# YOUR GOAL
Only the lines from the line that contains "Given: Click K." through the final line of the entries below belong in your answer, copied exactly and without pictures.

*** GIVEN RECORDS ***

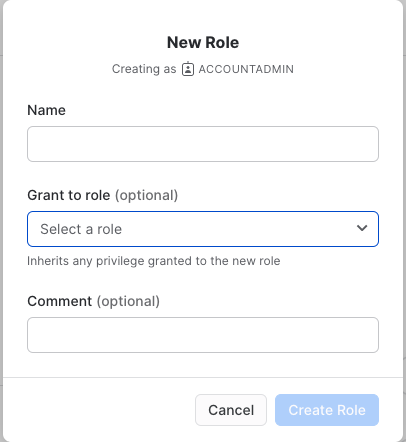Click the Comment field label
The image size is (406, 442).
click(x=60, y=301)
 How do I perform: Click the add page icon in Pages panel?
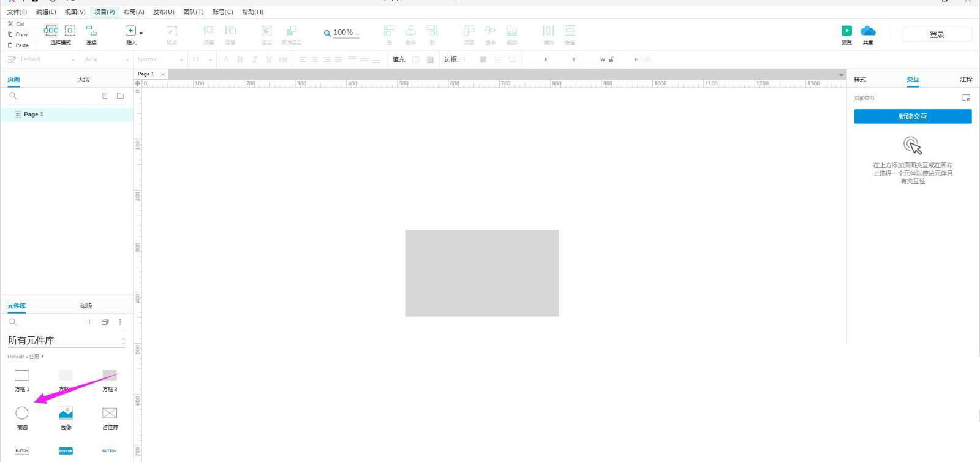coord(105,96)
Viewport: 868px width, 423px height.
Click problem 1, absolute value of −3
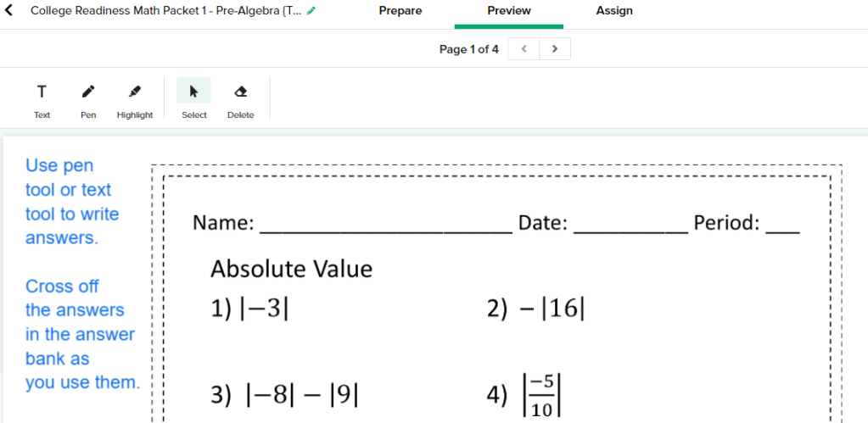pyautogui.click(x=249, y=309)
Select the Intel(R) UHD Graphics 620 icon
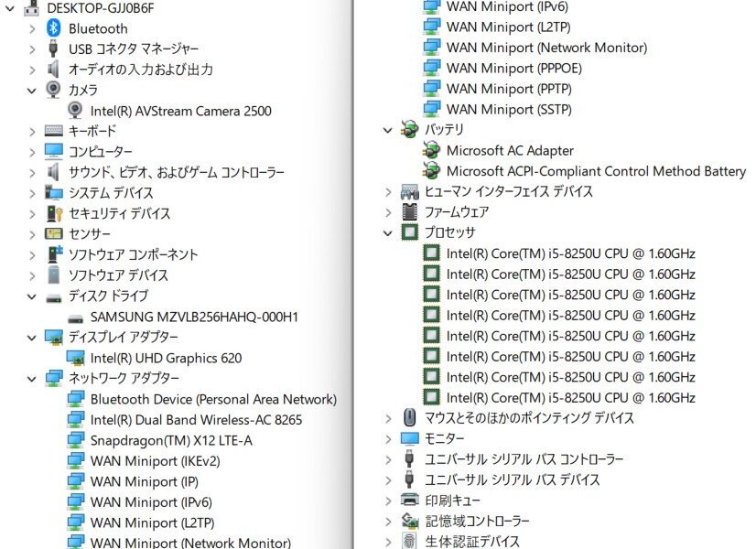The height and width of the screenshot is (549, 756). [x=75, y=356]
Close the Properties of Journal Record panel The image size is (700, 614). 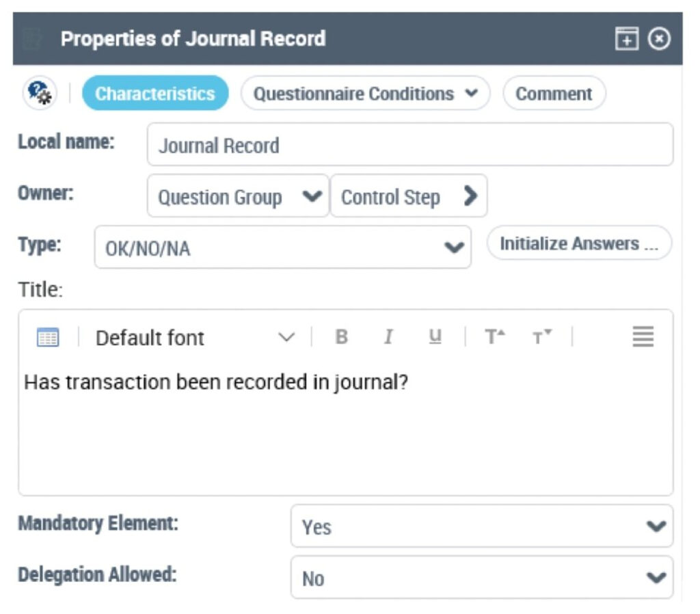click(659, 39)
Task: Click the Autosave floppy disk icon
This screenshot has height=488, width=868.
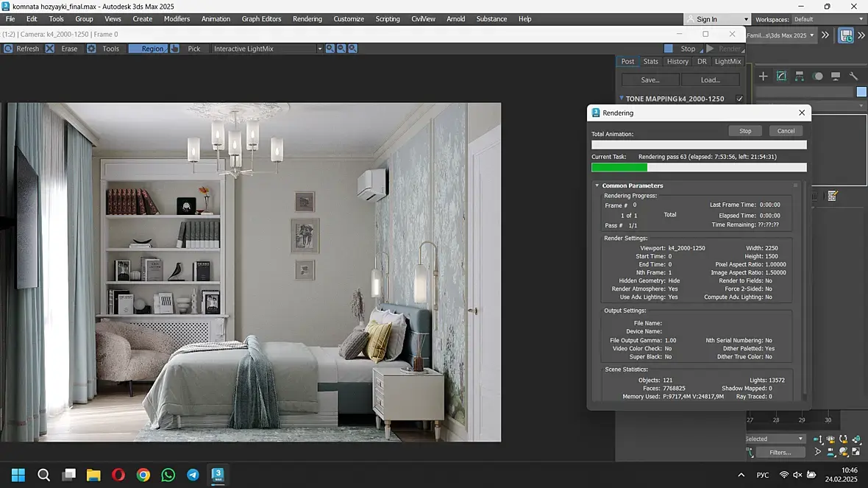Action: tap(846, 35)
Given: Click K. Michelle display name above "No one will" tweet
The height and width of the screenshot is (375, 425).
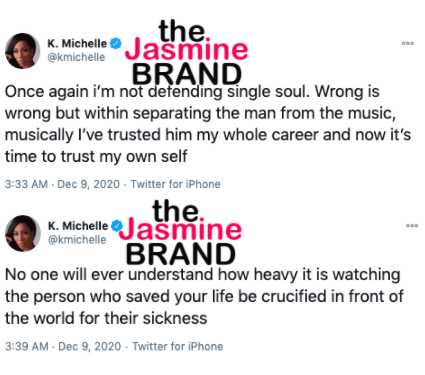Looking at the screenshot, I should coord(78,226).
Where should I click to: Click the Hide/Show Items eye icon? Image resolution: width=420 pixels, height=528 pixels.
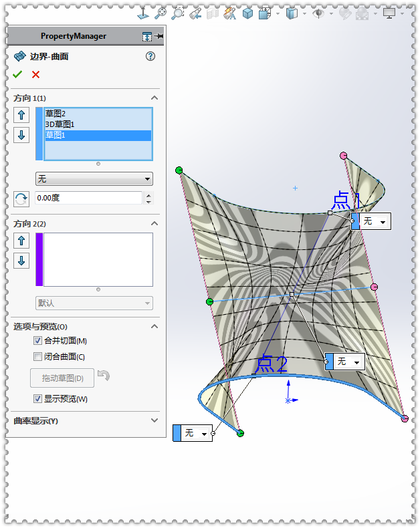click(319, 13)
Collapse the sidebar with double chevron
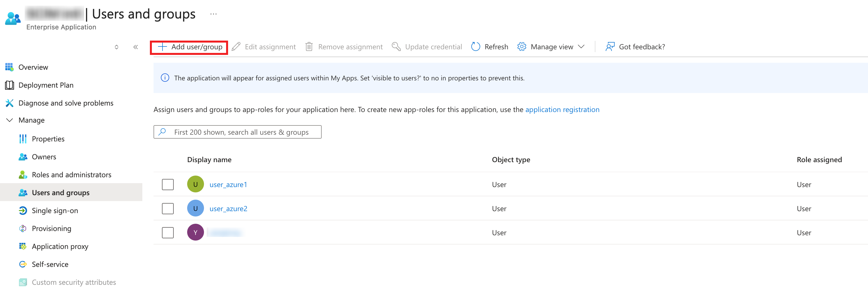Image resolution: width=868 pixels, height=289 pixels. click(135, 47)
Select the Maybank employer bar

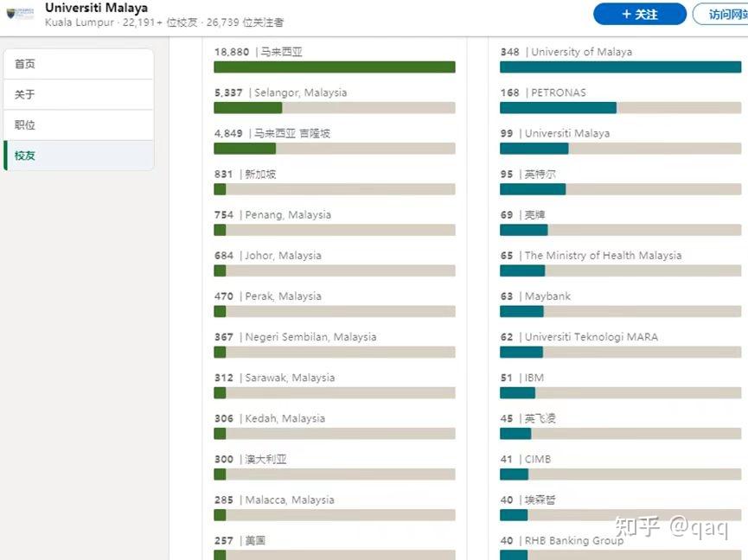coord(620,311)
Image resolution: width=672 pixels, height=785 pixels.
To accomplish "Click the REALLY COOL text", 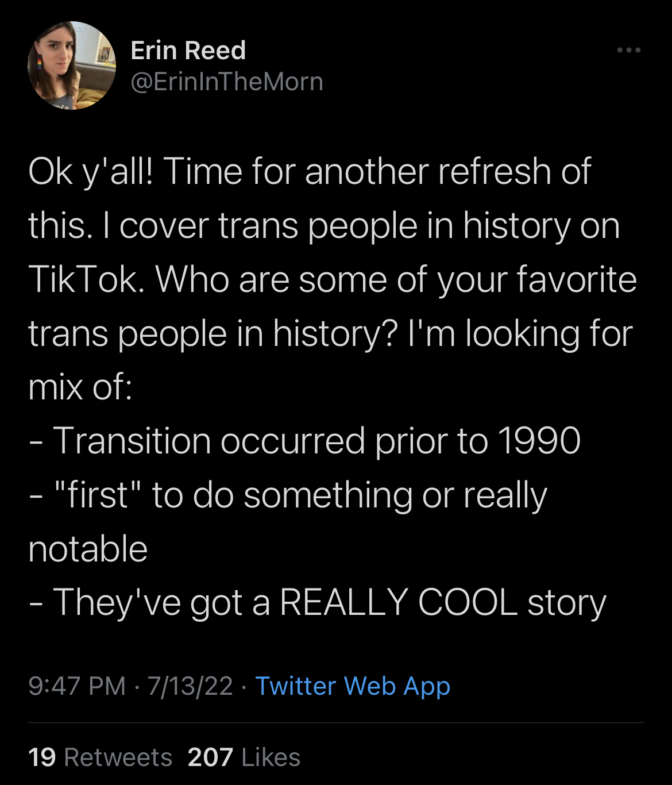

*** End of GIVEN RECORDS ***

# WRITTEN RESPONSE
Given: Click K. Michelle display name above "No one will" tweet
The height and width of the screenshot is (375, 425).
Looking at the screenshot, I should coord(78,226).
Where should I click to: Click the Hide/Show Items eye icon? Image resolution: width=420 pixels, height=528 pixels.
click(319, 13)
Collapse the sidebar with double chevron
Image resolution: width=868 pixels, height=289 pixels. click(135, 47)
Select the Maybank employer bar

coord(620,311)
Image resolution: width=672 pixels, height=785 pixels.
To accomplish "Click the REALLY COOL text", 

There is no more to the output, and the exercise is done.